Nightingale housing, which cuts out traditional developers and limits investor profit margin to 15 per cent, has licensed its first development to a commercial developer as it tries to
work out how to expand the scale to its affordable housing model.
Private developer Lucent, which has paired a 38-apartment Nightingale development
next to a higher-yielding 28-unit commercial development on a 1670-square-metre site in
Melbourne's East Brunswick, has fully sold both projects and plans to start construction in
February, after selecting a builder.
The two developments were marketed separately and sold at different price points – a two-
bedroom, two-bathroom apartment in Nightingale costs about $615,000 and its Lt. Miller
equivalent $652,000 – and Nightingale buyers could lower their cost further by cutting back
on a second bathroom or foregoing a car park.
But by combining them for the purposes of bank funding, Lucent was able to get the overall
profit margin lenders required to commit to financing – usually upwards of 20 per cent – up
to the 17.5 per cent minimum required and ensure financing for the developments,
managing director Panos Miltiadou said.
"That allowed us to get our 'normal' profit margin," Mr Miltiadou said. "That mixed blend
came in at 17.5 per cent. What that's allowed us to do is create a bankable solution and to
the same degree not create a 15 per cent profit, but more."
For the developer, it's a win. It's also a win for Nightingale, started by Melbourne architect
Jeremy McLeod as a way to boost the supply of affordable, well-designed housing, as it
opens up a way to license the model to a wider pool of players and give it greater scale.
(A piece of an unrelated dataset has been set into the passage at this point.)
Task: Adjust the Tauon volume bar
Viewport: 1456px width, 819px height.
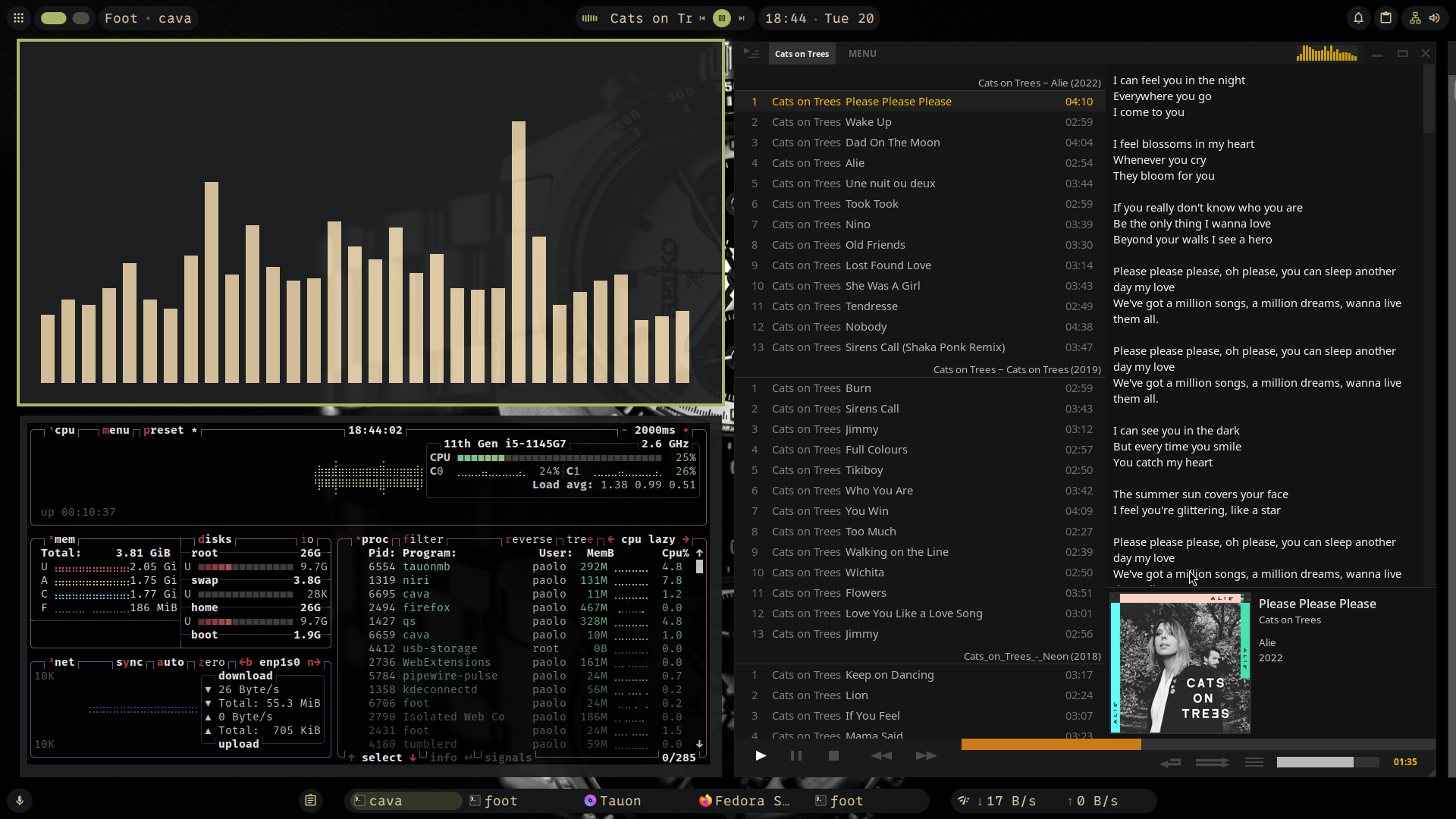Action: (1326, 762)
But it was also a challenge for Nightingale, which sought explicitly to exclude developers and
their margins from a process that the organisation argues pushed prices higher and led to
poor-quality, unsustainable housing.
"It was a hard decision to make but it was one that the board and licensing committee fully
supported," Nightingale Housing chief executive Jessie Hochberg-Summons said.
"With this project, we proceeded with a lot of caution and we had in place more intense
licensing conditions than we did working with architects, to give us a sense of comfort that
we had really ensured all the principles were being honoured."
Lucent had to follow the established Nightingale principles, including the caveat on
apartments that limits their resale price, and have the project audited – to confirm the
financial structure stuck to the Nightingale rules as well as being subject to a design review
by the Office of the Victorian Government Architect, whose head, Jill Garner, is on
Nightingale's licensing committee.
Both buildings, designed by ClarkeHopkinsClarke and Breathe Architects, are 7.5-star
NatHERS energy rated and will operate fossil fuel-free as they will have rooftop solar and
through an embedded network buy in only renewable energy. But it also benefited from
selling the first 38 units risk-free into the established Nightingale waiting list of about 2500
people, which gave it no marketing or sales commissions to pay. It sold out on the first
weekend.
And the association with the high-profile Nightingale project no doubt benefited the Lt.
Miller, which came to market three weeks after Nightingale had sold out.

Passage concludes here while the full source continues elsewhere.